This is the official GitHub repository for Psy-Chronicle: A Structured Pipeline for Synthesizing Long-Horizon Campus Psychological Counseling Dialogues.
Psy-Chronicle is a structured data-generation framework for synthesizing long-horizon campus psychological counseling dialogues. Unlike single-turn or short multi-turn counseling datasets, Psy-Chronicle models counseling as a semester-level process that connects student profiles, campus stress events, cross-session counseling interactions, and structured memory updates.
Based on Psy-Chronicle, we release:
- CPCD: a Chinese long-horizon campus psychological counseling dialogue dataset.
- CPCD-Bench: a benchmark for evaluating long-horizon campus counseling capabilities.
- CPCD-Chat: Qwen3-based models fine-tuned on CPCD.
Important note: CPCD is a synthetic research dataset. It should not be used as a substitute for professional psychological counseling, clinical diagnosis, treatment, or crisis intervention.
- [2026.5.22]Paper preprint is available in this repository.
- [2026.5.14]Dataset, benchmark, and models are available on ModelScope.

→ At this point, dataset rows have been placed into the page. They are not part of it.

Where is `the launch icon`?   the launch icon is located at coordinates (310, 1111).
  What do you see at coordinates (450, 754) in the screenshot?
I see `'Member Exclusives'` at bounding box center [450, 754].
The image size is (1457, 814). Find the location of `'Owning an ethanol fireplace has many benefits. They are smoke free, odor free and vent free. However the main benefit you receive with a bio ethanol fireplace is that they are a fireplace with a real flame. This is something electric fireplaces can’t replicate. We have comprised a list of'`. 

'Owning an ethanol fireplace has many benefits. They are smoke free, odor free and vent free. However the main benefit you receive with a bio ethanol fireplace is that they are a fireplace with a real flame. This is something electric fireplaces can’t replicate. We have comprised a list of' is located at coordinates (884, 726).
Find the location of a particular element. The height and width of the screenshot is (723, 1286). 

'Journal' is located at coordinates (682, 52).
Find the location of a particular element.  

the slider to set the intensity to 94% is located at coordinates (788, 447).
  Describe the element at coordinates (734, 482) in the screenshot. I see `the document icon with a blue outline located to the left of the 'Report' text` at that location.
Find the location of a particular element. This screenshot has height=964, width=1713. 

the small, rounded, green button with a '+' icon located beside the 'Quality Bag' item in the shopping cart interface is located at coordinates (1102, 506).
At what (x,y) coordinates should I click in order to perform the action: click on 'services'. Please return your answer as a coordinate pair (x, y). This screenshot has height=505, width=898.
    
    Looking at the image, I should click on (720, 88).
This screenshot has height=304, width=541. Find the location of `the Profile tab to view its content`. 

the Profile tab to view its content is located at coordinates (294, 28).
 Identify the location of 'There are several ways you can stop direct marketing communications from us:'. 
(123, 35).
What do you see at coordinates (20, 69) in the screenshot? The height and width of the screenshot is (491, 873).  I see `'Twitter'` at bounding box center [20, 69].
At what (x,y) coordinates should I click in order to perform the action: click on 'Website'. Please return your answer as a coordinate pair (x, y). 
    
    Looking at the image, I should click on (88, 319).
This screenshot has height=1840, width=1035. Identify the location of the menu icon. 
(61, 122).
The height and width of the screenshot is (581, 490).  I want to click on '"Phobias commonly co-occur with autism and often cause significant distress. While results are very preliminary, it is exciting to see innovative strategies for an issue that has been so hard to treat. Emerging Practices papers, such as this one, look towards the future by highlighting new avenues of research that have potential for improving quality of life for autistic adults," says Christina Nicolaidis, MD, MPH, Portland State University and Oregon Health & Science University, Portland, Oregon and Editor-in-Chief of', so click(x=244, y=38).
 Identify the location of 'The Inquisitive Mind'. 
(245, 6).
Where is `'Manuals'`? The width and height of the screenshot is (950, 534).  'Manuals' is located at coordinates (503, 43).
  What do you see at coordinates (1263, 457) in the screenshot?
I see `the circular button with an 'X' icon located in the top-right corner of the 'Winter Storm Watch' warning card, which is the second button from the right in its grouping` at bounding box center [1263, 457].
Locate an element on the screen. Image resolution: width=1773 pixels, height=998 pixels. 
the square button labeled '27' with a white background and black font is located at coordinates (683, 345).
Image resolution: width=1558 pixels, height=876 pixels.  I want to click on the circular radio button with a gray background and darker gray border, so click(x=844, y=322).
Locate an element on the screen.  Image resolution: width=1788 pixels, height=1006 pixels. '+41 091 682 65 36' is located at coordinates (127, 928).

- Repository: https://github.com/EdwinUSTB/Psy-Chronicle
- ModelScope Collection: https://modelscope.cn/collections/gouchaogui/Psy-Chronicle
- Paper: https://arxiv.org/abs/2605.22140
CPCD is organized by student trajectory. Each trajectory contains a student profile, a temporal stress event graph, cross-session counseling dialogues, and structured memory summaries.
| Component | Value |
|---|---|
| Student Profiles | 100 |
| Counseling Dialogue Units | 90,000 |
| Chinese Characters | 11,452,843 |
| Avg. Characters / Dialogue Unit | 127 |
| Student-side Characters | 3,246,475 |
| Counselor-side Characters | 8,206,368 |
The campus stress domains include academic pressure, interpersonal relationships, career development, family and financial stress, and physical and mental health.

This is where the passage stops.